● **TASK PROMPT**
Look through the material below, count the lines containing the word "image", and state only the count.

● **EXTRACTED ENTRIES**
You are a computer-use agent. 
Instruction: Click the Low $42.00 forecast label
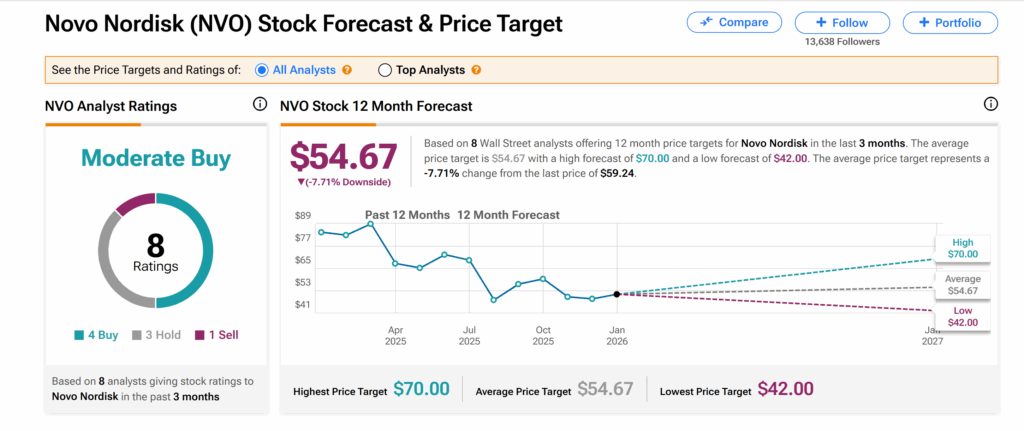point(962,315)
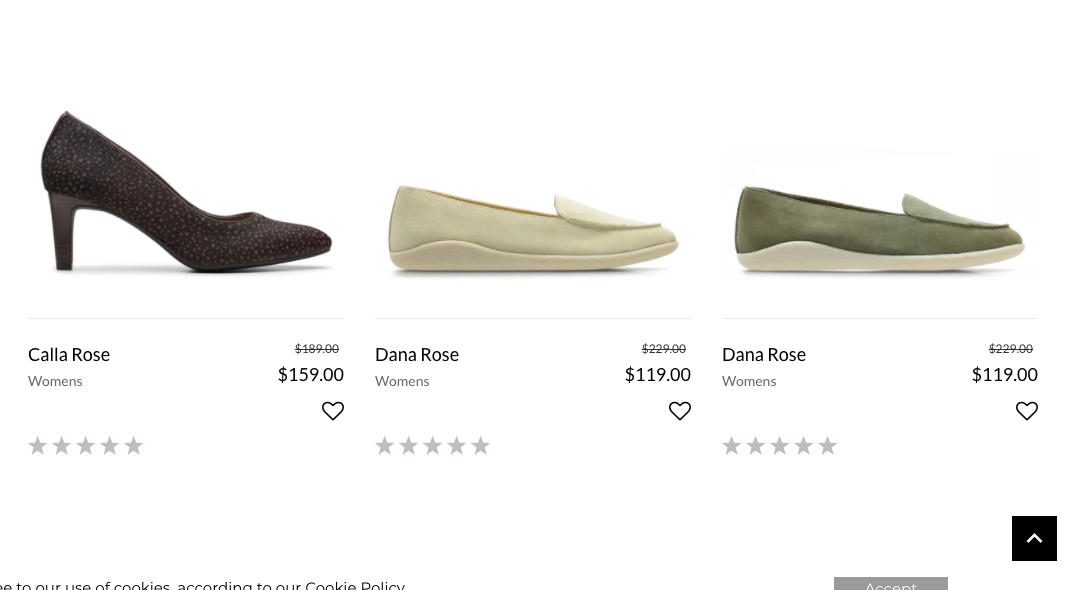The height and width of the screenshot is (590, 1072).
Task: Accept the cookie policy
Action: pyautogui.click(x=890, y=584)
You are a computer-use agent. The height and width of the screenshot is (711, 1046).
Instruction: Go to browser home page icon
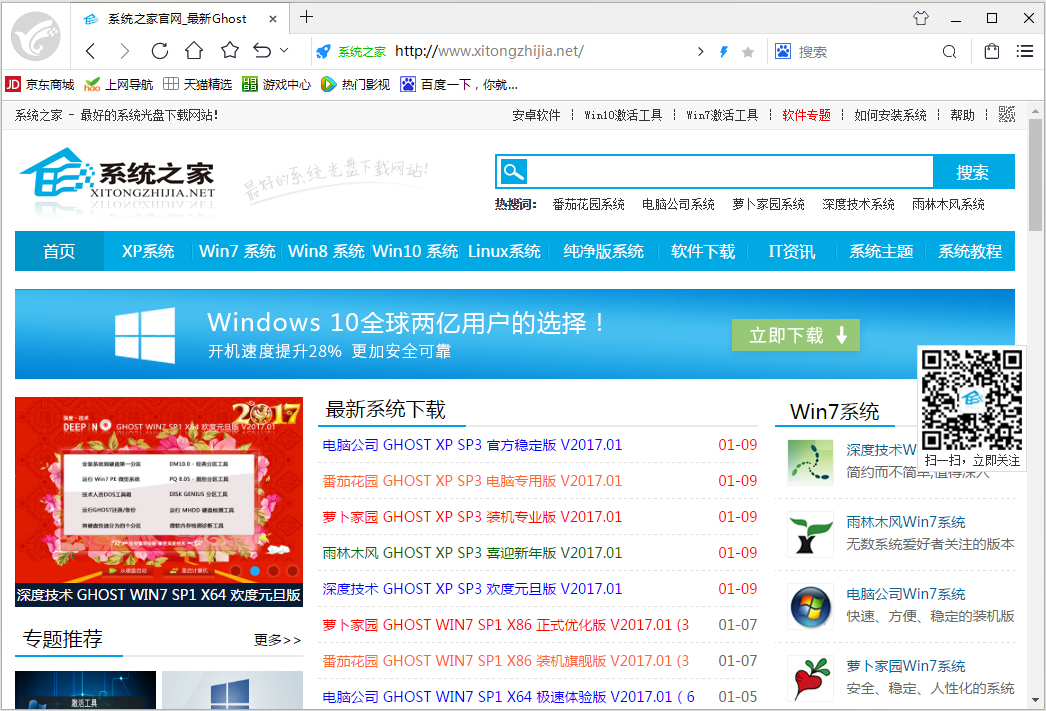[x=194, y=51]
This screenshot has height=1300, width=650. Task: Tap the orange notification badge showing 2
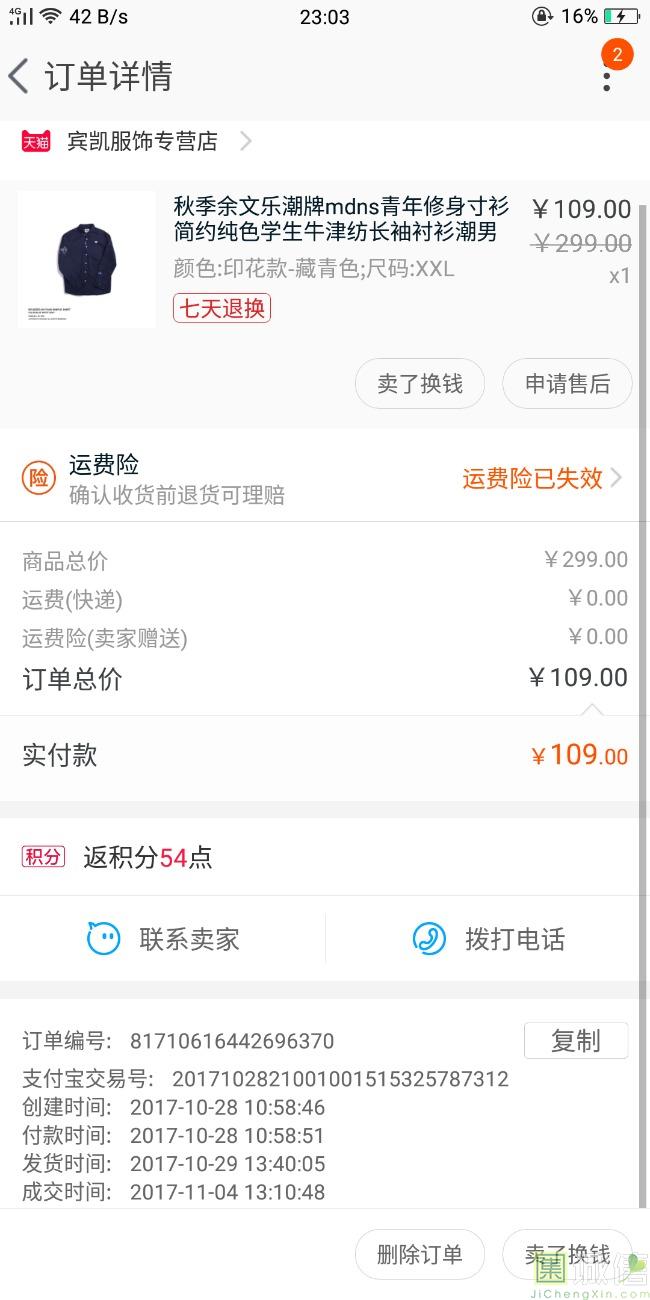click(x=617, y=55)
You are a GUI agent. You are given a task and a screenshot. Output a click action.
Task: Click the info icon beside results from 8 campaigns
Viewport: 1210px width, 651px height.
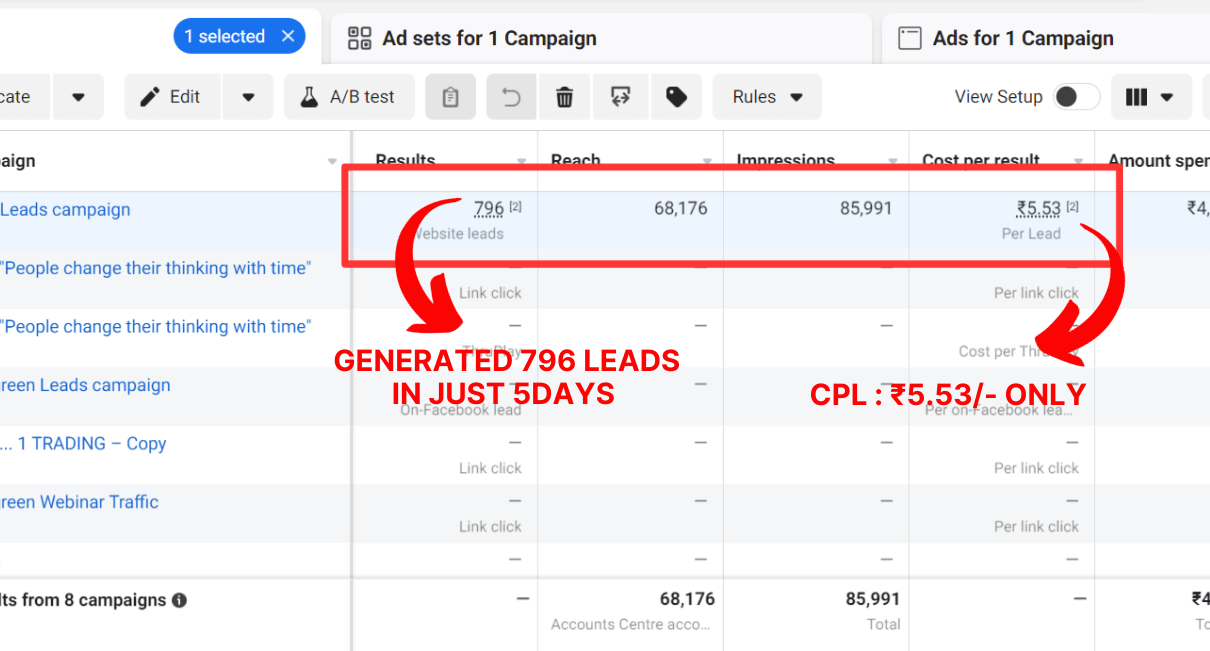tap(179, 601)
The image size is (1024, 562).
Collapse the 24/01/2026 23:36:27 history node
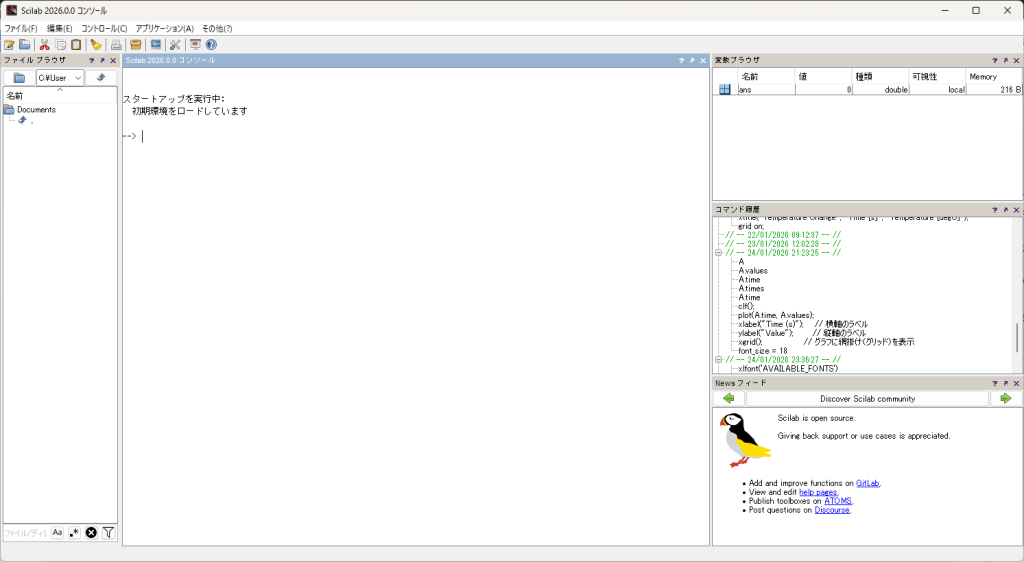click(x=718, y=359)
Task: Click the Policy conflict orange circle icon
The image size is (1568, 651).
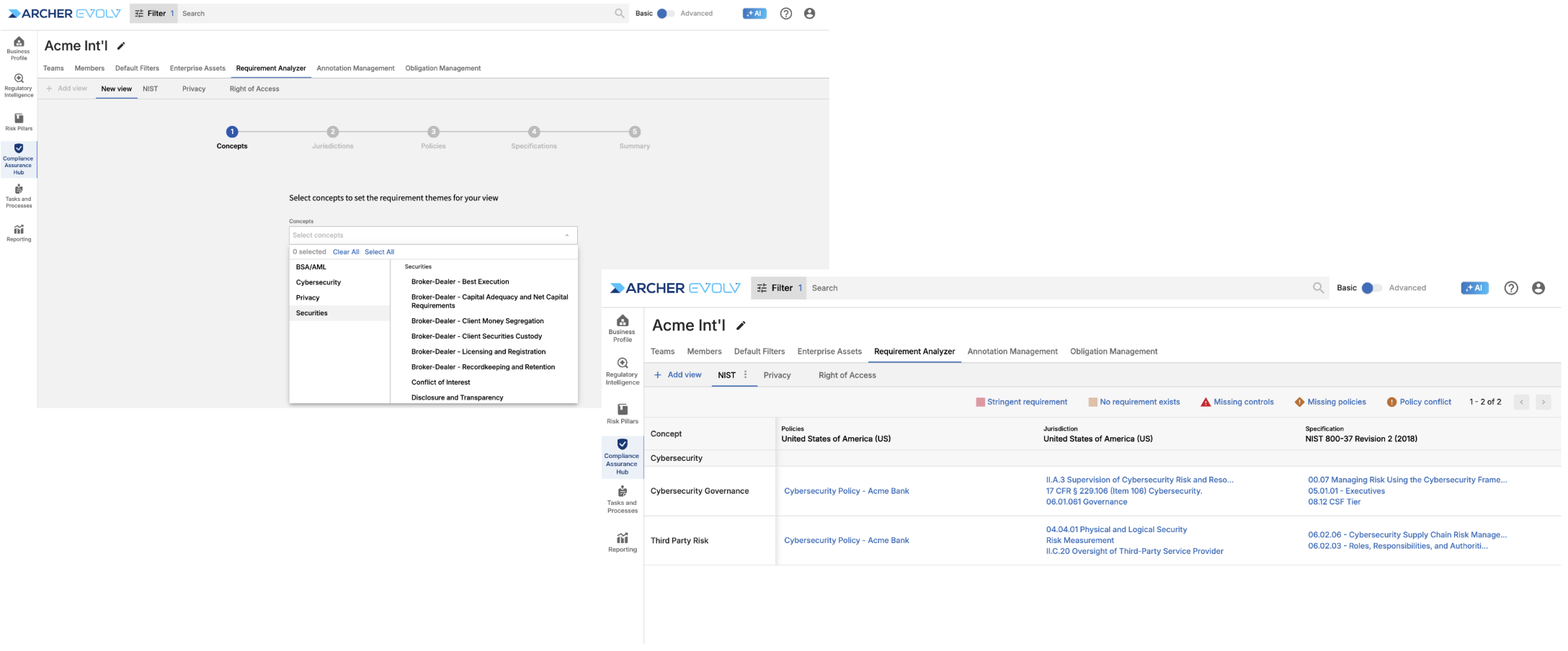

● **EXERCISE RESPONSE**
2